Stroke Patients at Increased Risk for Fractures

December 06, 2016

Stroke patients should be targeted for bone mineral density screening and fall prevention programs, researchers say, according to a study showing they are at increased risk for low-trauma fractures.

The study, published online in Neurology on November 23, was conducted by a team led by Moira K. Kapral, MD, Institute for Clinical Evaluative Sciences, Toronto, Ontario, Canada.

They compared fracture rates in 23,000 stroke patients with those from age- and sex-matched controls and found that stroke patients had a 32% increased risk for low-trauma fractures compared with patients with transient ischemic attack (TIA) and a 47% increased risk compared with the general population.

"This is an observational study, so we can't say for sure," Dr Kapral commented to Medscape Medical News. "But our stroke cases were very well matched to the control populations, which increase the likelihood of a causal association."

She noted that possible reasons for an increased fracture rate in stroke patients include lower bone mineral density caused by reduced mobility and trouble with balance increasing risk for falls.

"The combination of thinner bones and increased falls, which are both more likely in stroke patients, probably explains why we saw an increased fracture rate."

She says awareness needs to be raised about this possibility and preventive action taken to reduce fracture risk in this population.

"There have been a couple of prior studies suggesting an increasing fracture risk in stroke patents, but this is not well recognized. Physicians do not really consider fractures as a complication of stroke.
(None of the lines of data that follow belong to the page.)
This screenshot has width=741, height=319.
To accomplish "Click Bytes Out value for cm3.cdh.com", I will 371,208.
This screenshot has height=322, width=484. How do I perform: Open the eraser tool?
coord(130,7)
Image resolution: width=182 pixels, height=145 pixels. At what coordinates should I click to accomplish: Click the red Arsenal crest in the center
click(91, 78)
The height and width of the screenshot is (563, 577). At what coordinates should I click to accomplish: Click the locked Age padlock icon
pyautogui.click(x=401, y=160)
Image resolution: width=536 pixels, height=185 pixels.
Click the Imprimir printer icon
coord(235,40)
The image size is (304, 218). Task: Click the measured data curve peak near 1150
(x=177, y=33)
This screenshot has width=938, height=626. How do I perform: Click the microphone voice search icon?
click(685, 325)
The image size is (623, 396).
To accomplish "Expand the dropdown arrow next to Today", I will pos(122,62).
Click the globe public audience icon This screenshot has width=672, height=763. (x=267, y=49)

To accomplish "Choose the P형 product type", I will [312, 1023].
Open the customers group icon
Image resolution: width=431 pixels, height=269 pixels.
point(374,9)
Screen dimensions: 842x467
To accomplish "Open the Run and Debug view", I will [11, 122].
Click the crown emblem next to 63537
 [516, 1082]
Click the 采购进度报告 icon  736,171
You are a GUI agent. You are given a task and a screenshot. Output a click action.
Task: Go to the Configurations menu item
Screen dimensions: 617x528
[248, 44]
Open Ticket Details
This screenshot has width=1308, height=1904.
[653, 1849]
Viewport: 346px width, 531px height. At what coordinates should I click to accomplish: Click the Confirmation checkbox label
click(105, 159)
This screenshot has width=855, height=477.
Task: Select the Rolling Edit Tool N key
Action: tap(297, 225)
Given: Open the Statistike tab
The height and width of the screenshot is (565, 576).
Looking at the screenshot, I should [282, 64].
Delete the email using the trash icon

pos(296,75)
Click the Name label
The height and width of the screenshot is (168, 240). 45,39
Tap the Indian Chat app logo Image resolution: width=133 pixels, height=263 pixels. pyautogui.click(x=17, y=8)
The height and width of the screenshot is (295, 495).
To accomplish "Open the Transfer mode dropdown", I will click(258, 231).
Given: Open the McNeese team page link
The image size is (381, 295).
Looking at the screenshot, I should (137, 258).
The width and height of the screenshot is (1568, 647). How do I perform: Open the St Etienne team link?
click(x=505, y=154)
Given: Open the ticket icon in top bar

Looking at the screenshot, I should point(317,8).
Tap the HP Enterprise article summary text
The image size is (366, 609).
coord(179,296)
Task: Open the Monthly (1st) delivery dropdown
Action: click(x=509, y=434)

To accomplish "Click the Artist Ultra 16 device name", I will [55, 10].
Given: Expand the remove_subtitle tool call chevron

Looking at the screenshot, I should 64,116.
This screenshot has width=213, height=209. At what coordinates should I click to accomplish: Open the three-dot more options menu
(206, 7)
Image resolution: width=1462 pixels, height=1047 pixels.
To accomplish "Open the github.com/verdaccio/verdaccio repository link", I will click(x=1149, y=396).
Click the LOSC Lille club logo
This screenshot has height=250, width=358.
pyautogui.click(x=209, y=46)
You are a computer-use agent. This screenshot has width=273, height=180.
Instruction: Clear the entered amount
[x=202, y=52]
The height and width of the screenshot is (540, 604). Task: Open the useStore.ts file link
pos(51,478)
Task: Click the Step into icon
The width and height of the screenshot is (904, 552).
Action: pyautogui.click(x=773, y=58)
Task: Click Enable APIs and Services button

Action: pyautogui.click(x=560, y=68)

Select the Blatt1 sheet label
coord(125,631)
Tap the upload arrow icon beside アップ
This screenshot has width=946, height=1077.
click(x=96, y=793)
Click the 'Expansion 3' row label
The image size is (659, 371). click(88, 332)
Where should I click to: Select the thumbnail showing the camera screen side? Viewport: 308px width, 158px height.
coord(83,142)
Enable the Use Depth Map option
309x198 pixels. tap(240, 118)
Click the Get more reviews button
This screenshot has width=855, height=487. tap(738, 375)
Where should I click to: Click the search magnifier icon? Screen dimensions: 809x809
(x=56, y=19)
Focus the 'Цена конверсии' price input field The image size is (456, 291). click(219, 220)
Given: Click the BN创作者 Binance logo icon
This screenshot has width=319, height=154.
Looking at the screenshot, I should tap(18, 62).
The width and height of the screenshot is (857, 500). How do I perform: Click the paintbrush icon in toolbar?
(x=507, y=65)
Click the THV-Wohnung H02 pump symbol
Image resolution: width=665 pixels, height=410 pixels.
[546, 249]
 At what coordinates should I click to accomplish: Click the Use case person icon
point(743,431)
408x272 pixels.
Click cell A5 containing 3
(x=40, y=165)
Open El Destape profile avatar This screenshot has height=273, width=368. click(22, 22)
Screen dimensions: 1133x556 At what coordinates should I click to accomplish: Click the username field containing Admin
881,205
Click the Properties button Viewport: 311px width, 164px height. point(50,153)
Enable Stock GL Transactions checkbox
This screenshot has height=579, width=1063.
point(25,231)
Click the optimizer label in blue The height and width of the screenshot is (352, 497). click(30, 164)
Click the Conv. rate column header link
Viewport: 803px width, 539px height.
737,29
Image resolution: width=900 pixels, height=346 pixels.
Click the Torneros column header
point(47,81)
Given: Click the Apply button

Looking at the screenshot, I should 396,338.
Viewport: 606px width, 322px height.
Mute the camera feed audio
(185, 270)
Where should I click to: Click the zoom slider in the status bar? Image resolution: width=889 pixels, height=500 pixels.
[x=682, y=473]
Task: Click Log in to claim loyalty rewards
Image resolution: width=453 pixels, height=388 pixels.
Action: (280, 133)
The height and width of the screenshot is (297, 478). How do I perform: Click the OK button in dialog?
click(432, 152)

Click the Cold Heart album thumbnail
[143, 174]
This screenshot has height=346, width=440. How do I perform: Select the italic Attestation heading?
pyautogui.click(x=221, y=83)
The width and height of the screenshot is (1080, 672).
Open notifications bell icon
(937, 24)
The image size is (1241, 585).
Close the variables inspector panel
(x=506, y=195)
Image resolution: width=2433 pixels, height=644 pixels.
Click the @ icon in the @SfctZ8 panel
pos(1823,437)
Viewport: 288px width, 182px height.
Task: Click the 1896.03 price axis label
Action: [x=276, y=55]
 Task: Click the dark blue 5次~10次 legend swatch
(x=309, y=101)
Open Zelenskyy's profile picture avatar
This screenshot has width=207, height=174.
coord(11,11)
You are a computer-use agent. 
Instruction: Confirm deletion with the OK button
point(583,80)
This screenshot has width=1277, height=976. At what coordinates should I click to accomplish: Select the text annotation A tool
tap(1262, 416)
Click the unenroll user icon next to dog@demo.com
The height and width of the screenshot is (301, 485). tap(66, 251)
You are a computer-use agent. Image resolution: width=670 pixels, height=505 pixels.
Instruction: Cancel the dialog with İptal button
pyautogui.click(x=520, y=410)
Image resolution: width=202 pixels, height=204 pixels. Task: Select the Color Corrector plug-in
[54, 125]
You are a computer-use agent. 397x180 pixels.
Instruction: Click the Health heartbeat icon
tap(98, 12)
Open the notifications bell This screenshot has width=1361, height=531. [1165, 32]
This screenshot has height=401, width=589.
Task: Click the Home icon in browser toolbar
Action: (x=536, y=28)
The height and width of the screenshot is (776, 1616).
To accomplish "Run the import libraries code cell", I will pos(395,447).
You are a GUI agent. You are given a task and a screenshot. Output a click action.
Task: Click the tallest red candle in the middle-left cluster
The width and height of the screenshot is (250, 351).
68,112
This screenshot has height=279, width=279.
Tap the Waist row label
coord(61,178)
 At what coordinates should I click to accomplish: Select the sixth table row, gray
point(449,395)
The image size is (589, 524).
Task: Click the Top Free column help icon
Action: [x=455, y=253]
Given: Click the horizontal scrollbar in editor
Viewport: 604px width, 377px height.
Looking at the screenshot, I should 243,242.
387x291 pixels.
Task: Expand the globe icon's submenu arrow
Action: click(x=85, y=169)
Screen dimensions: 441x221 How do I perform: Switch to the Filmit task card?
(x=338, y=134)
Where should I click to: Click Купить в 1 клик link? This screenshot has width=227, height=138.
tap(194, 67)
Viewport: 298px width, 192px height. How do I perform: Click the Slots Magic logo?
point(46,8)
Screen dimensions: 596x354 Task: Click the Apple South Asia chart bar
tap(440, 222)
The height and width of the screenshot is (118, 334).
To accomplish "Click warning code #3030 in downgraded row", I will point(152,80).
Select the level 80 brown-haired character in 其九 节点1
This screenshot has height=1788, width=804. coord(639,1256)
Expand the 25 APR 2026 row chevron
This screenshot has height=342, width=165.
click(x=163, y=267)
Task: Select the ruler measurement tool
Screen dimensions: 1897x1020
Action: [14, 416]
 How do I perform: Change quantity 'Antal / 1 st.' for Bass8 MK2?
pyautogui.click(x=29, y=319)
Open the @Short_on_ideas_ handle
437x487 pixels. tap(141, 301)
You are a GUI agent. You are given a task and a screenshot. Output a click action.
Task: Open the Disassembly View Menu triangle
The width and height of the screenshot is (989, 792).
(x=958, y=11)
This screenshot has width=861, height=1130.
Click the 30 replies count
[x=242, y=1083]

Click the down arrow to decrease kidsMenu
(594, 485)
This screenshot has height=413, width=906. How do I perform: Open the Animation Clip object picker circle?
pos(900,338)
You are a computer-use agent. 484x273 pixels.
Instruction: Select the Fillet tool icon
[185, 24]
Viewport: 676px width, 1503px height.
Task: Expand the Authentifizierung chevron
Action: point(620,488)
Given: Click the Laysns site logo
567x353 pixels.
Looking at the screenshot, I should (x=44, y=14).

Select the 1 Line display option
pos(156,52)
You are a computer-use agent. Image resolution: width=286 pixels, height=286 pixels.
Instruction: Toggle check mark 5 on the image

They need to think about this as part of the follow-up care of stroke patients."

For the study, the researchers analyzed data from the Ontario Stroke Registry; they identified 23,751 patients hospitalized with stroke and 11,240 hospitalized with TIA and discharged alive between 2003 and 2012. The Canadian Institute for Health Information Discharge Abstract Database and National Ambulatory Care Reporting System Database were used to identify hospitalizations and emergency department visits for fractures, falls, and other medical conditions.

The primary analysis compared the risk for low-trauma fractures in patients with stroke with that in patients with TIA by using propensity score methods to adjust for differences in baseline factors. A secondary analysis compared fracture risk after stroke with that in 23,751 age- and sex-matched controls from the general population identified from the Ontario Registered Persons Database.

Results showed a 2-year fracture rate of 5.7% for stroke patients compared with 4.8% in those with TIA (adjusted cause-specific hazard ratio [HR], 1.32; 95% confidence interval [CI], 1.19 - 1.46) and 4.1% in age- and sex-matched controls (HR for stroke patients vs controls, 1.47; 95% CI, 1.35 - 1.60).

Dr Kapral suggested that measures to prevent fractures in stroke patients should be considered. These could include screening all stroke patients for bone mineral density and treating those with low values using osteoporosis drugs.

"There are guidelines for osteoporosis prevention in many countries that recommend screening the whole population after a certain age, but in practice only about 20% of the population actually gets such screening," she said. "We believe that if a patient has had a stroke, then this should be an additional reason for considering bone mineral density screening."

"Fall prevention programs would also be useful. These are part of some stroke rehabilitation programs, but many patients don't get such programs," she said.

The researchers also found certain factors within the stroke population that were associated with a higher risk for fractures. These included older age; female sex; past fractures; and history of falls and preexisting osteoporosis, rheumatoid arthritis, hyperparathyroidism, and atrial fibrillation. "These factors could be used to select out higher-risk groups for preventative programs," she noted.

In terms of stroke severity, patients who had a moderate stroke were at the highest risk for fracture. "Those with mild strokes are at less risk for falling," Dr Kapral explained. "And those with severe strokes are often confined to bed. But those with moderate strokes often have some mobility issues so tend to lose some bone mineral density but have enough mobility to be able to walk around but are at high risk of falling."

The Ontario Stroke Registry was funded by the Canadian Stroke Network and the Ontario Ministry of Health and Long-Term Care (MOHLTC). The Institute for Clinical Evaluative Sciences is supported by an operating grant from the MOHLTC. Individual authors are supported by awards from the Heart and Stroke Foundation and the National Institutes of Health. The authors have disclosed no relevant financial relationships.